Türkisfarbener Hintergrund mit verschiedenen Sprechblasen ohne Inhalt.

Vom Dauerbrenner zum Diskurs

Migration, Schulden, Krieg und Frieden: Einzelne Themen setzen sich im öffentlichen Diskurs fest – politisch, gesellschaftlich und medial. Warum ist so ist und was bedeutet diese Entwicklung für Medienschaffende? Wir haben mit Justus von Daniels (Chefredakteur CORRECTIV) darüber gesprochen.

Spiel der Aufmerksamkeiten

Aktuelle mediale Themen als Aufhänger, um die eigenen relevanten Inhalte in den öffentlichen Diskurs einzubringen - die Kommunikation im Bundestagswahlkampf 2025 hat selbst fachliche Grundlagen für Unternehmen- und Organisationskommunikation aus den Angeln gehoben. 

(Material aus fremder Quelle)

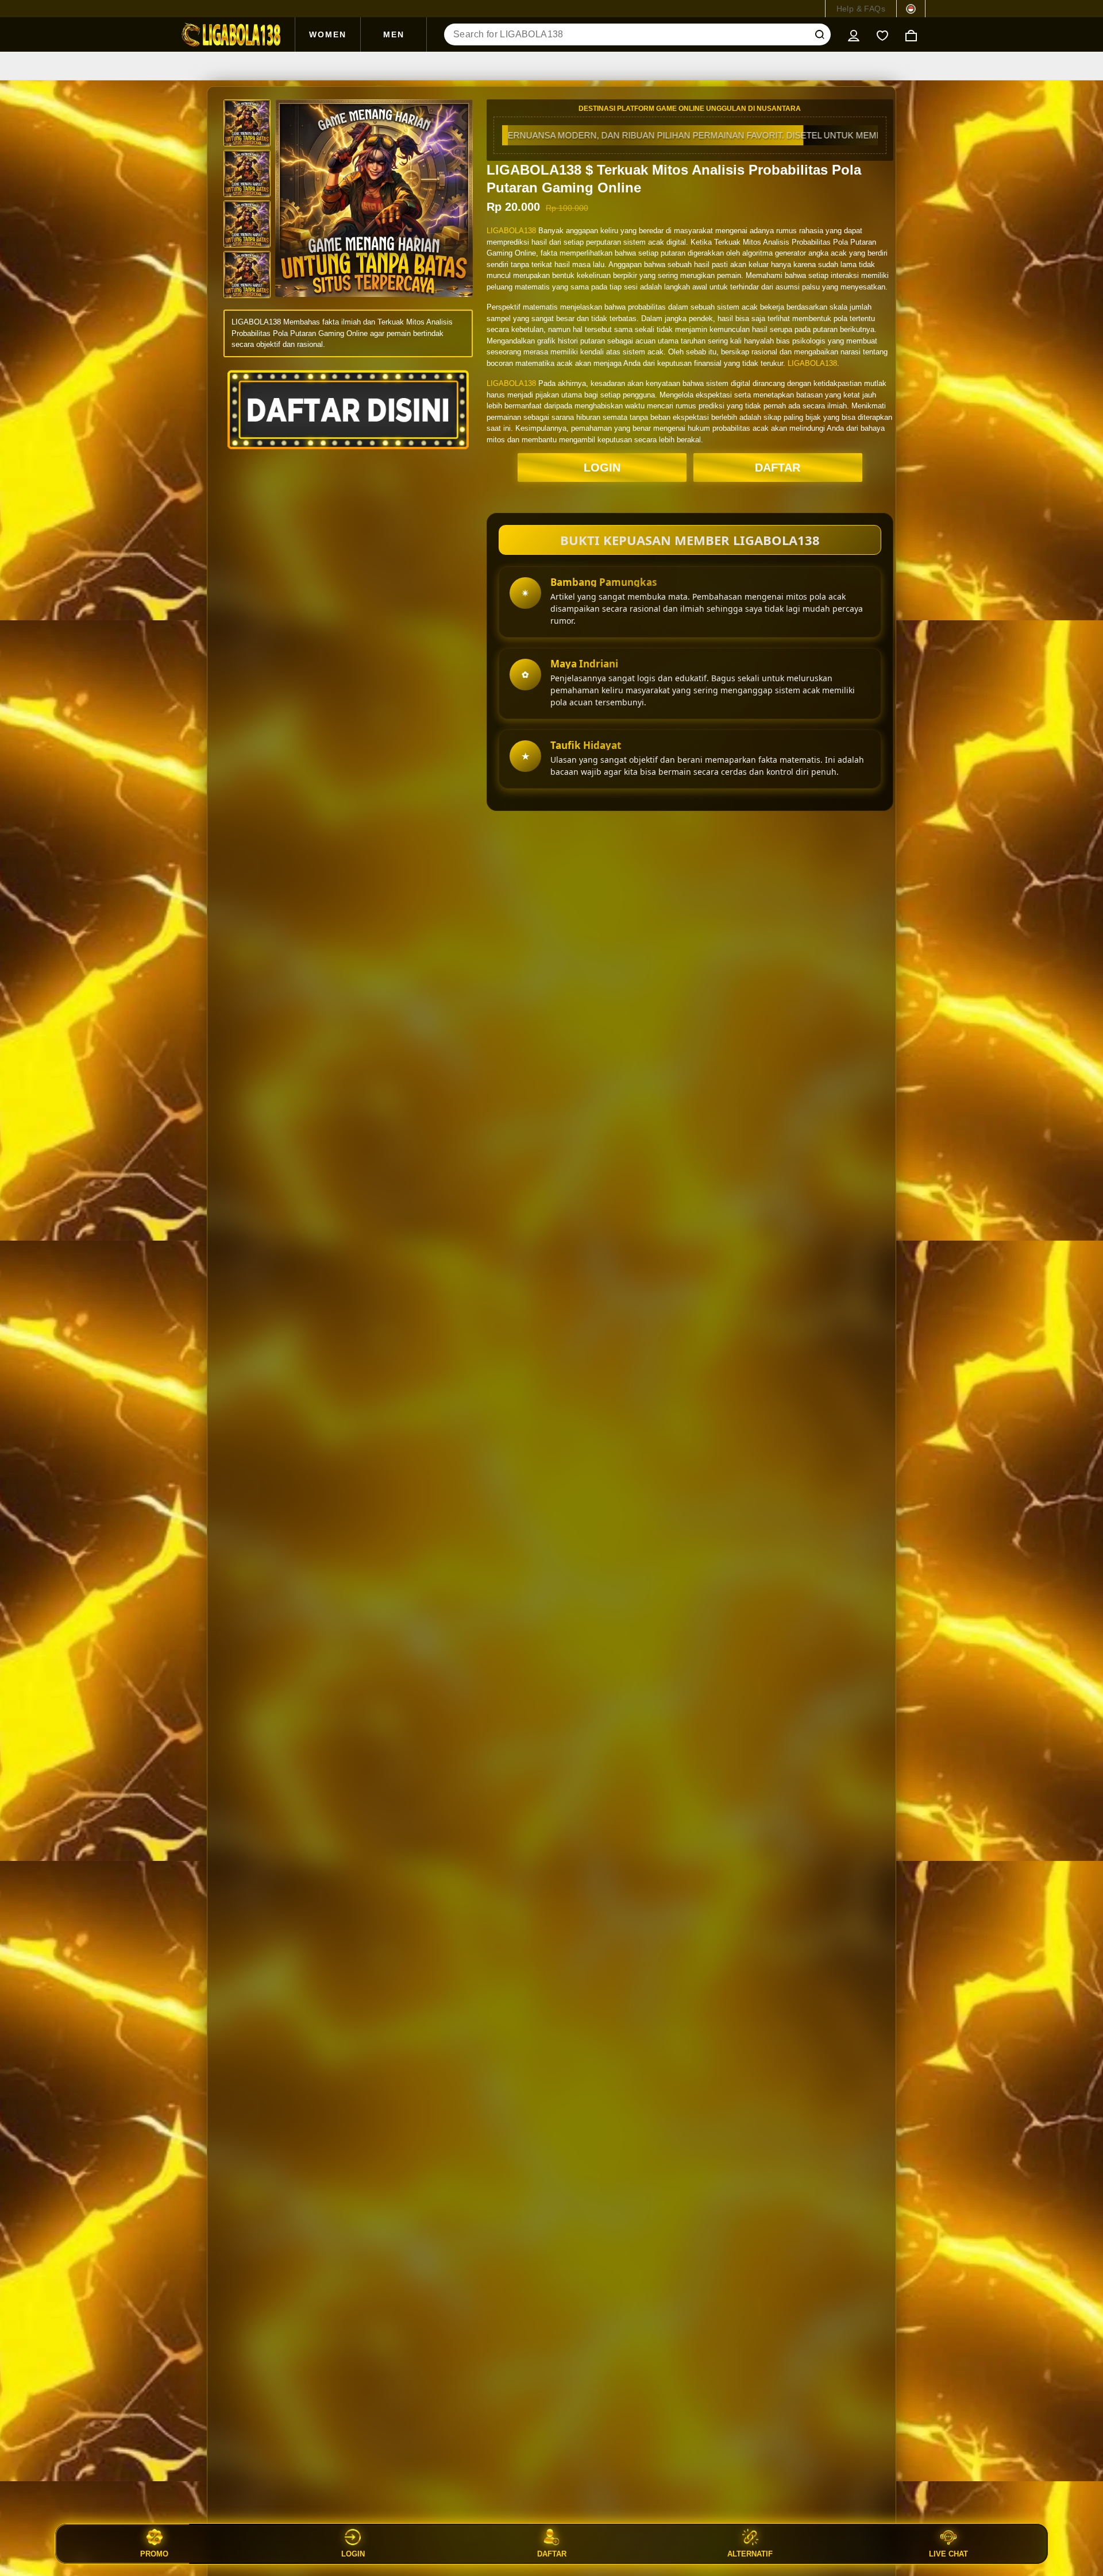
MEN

Das Thema Migration wurde, befeuert durch die Medien selbst, zum Dauerbrenner, während die großen Problemfelder Wirtschaft, Sicherheit, soziale Gerechtigkeit kaum durchdringen konnten. Für das strategische Themenmanagement braucht es also weitere Aspekte, die in der Kommunikationsplanung berücksichtigt werden müssen. Doch worauf kommt es im „Spiel der Aufmerksamkeiten“ an?

Der Social Media Watchblog hat im Februar 2025 ein Manifest herausgebracht, um die Dauer-Empörung in den sozialen Netzwerken zu unterbrechen. Macht das Sinn?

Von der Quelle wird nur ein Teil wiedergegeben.